The US already bombed three of Iran’s top nuclear sites in June during Operation Midnight Hammer.
But earlier this year, during negotiations with Iran, the regime claimed to still have enough nuclear material that, if fully enriched, would be sufficient for 11 nukes, according to special envoy Steve Witkoff.
Both the US and Israel are believed to have conducted additional bombing near Iran’s nuclear sites. T
rump has long claimed that Iran’s “nuclear dust” is now buried deep, deep underground under a bunch of rubble.
“I think it accomplished a great deal, but it’s not over because there’s still nuclear material — enriched uranium — that has to be taken out of Iran,” Israeli Prime Minister Benjamin Netanyahu told CBS News’ “60 Minutes” of the allies’ joint war against the Islamic Republic.

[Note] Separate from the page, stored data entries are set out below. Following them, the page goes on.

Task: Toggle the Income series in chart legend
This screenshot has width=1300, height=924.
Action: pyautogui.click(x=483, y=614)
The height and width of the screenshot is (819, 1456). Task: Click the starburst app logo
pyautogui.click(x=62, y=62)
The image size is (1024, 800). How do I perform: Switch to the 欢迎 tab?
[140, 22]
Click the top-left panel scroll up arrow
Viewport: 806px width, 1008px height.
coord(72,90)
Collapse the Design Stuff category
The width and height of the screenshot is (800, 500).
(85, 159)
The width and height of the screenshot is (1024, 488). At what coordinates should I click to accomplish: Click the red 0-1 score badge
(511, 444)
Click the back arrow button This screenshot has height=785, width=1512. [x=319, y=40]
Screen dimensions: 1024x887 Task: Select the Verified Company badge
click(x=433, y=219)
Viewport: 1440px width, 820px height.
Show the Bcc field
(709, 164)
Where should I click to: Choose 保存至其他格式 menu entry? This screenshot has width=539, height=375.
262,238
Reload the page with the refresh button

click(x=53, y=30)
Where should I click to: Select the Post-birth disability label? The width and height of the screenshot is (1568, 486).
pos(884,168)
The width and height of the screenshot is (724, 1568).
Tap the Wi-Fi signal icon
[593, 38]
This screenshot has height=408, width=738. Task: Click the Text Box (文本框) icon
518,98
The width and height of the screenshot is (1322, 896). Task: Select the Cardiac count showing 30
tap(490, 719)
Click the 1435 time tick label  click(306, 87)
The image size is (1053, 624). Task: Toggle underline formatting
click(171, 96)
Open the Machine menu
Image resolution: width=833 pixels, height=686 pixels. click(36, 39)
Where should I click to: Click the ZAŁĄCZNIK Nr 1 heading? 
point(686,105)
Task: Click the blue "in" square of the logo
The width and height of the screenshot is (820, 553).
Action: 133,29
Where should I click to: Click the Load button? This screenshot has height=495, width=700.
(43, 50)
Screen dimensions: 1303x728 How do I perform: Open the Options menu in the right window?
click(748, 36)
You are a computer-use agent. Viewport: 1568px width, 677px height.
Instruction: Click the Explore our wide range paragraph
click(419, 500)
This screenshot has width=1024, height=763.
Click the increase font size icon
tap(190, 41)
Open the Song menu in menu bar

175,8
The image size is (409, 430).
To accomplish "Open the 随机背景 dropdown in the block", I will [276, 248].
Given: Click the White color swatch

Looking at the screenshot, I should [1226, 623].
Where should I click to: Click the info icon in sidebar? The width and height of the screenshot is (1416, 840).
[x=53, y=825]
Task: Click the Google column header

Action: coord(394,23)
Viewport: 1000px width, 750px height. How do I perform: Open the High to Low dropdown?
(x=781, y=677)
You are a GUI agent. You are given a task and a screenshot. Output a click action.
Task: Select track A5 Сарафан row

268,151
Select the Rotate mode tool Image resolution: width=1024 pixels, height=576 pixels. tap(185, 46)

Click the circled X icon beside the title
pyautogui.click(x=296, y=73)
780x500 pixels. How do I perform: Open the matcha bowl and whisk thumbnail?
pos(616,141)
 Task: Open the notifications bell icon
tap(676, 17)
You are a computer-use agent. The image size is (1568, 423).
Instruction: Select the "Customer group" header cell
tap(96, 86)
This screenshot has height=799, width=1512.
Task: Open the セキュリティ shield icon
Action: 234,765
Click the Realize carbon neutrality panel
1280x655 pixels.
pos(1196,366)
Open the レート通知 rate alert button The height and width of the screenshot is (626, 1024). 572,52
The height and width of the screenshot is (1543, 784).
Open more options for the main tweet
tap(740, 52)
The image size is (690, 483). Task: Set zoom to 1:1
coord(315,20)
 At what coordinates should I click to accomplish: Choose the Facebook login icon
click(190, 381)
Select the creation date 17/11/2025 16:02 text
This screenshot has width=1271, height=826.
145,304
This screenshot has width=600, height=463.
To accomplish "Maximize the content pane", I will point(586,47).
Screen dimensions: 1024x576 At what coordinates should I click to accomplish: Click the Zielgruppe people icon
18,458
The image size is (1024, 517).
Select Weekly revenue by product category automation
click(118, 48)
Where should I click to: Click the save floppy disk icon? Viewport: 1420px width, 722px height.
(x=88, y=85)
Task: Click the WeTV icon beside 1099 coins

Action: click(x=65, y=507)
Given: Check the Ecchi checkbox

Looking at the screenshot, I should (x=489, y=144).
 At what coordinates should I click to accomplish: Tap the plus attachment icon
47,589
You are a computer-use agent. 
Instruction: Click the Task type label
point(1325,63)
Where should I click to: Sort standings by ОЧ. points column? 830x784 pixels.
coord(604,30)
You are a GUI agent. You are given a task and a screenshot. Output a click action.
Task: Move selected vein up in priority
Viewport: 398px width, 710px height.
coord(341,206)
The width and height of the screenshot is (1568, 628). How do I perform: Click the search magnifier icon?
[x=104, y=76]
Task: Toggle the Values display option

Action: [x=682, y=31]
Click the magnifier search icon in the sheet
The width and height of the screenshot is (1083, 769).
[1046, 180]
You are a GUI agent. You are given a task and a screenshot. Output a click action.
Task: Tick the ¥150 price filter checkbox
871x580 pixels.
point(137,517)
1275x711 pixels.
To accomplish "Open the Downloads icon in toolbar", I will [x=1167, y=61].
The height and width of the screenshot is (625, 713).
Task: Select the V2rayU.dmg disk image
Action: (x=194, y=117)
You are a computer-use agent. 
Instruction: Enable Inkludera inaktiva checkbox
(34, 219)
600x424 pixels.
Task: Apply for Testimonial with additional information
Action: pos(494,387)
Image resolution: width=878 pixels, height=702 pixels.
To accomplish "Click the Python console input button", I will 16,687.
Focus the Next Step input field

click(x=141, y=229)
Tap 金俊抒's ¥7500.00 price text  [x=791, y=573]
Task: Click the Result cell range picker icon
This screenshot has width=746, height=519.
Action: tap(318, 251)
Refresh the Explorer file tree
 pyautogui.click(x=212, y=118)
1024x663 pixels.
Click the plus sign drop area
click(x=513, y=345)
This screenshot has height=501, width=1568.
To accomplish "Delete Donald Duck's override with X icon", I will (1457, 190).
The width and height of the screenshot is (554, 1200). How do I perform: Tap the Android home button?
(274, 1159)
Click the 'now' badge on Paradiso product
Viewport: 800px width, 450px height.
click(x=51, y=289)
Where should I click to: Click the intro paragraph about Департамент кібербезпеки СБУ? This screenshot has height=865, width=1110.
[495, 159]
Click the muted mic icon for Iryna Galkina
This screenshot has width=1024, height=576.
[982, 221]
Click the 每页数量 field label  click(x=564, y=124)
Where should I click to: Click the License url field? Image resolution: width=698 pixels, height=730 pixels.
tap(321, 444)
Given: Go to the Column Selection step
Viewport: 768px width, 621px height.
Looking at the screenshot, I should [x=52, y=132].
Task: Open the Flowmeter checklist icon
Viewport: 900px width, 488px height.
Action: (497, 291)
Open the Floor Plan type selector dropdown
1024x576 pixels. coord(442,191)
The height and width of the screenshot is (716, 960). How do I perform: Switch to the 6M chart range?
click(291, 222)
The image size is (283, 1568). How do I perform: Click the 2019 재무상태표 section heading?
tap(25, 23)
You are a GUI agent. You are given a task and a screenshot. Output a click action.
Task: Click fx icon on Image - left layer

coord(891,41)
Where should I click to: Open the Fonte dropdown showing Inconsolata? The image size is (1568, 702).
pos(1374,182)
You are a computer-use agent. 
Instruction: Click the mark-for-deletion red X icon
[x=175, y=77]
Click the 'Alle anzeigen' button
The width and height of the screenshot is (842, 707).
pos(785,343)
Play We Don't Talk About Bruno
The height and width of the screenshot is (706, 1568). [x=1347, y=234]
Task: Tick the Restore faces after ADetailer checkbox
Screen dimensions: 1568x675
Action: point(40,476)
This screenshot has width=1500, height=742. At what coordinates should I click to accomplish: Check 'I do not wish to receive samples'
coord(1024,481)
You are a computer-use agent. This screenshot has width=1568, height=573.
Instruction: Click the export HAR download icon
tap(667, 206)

“All that is still there, and there’s work to be done,” he said, noting that to get rid of the nuclear material, “you go in, and you take it out.”
The Trump administration has been negotiating with Iran for weeks. Last week, The Post reported on a 14-point framework for peace talks between Washington and Tehran. The two sides are still at loggerheads over Iran’s nuclear program.
Trump acknowledged the difficulties of negotiating with Iran because “they make a deal, and then they break it.
“They’re militarily defeated. In their own minds, maybe they don’t know that, but I think they do, because I deal with them. And we cannot ever let Iran have a nuclear weapon,” the president said.
“They have no navy,” he said. “They have no air force. They have no anti-aircraft weaponry. They have no radar. They have no leaders. Their leaders are gone. The first set, the A-Team, is gone. The B-team is gone, and part of the C-team is gone.
“If we left today, it would take them 20 years to rebuild.”